> _Your goal_
In the furfural residue text, where is the mixed vapor from the wastewater evaporator introduced?

> _Given text_
SUMMARY In order to overcome the defect of air pollution caused by residual furfural and sulfuric acid in the existing furfural treatment, the present invention provides a method for simultaneously recovering a furfural product and a sulfuric acid catalyst from furfural residue.
The technical solution adopted by the present invention to solve the technical problem thereof 1s as follows: step 1, furfural residue is washed with circulating wastewater for dissolving residual furfural and sulfuric acid in the circulating wastewater; step 2, the mixture of the furfural residue and the circulating wastewater is subjected to solid-liquid separation; and step 3, the circulating wastewater in which the residual furfural and the sulfuric acid are dissolved is subjected to evaporation concentration in a wastewater evaporator; mixed vapor of evaporated water, furfural and a small amount of sulfuric acid in the wastewater evaporator is introduced into the bottom of a reactor; the concentrated sulfuric acid solution at the bottom of the wastewater evaporator is mixed with a supplemental sulfuric acid solution as a circulating acid solution to enter a batching tank, and the mixed sulfuric acid solution is mixed with a biomass raw material in the batching tank; and the ingredients are fed into the reactor for reaction to produce furfural.

> _Recorded information_
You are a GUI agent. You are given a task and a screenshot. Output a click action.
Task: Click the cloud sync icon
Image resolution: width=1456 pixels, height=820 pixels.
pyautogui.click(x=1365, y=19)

> _Worked answer_
It is introduced into the bottom of a reactor.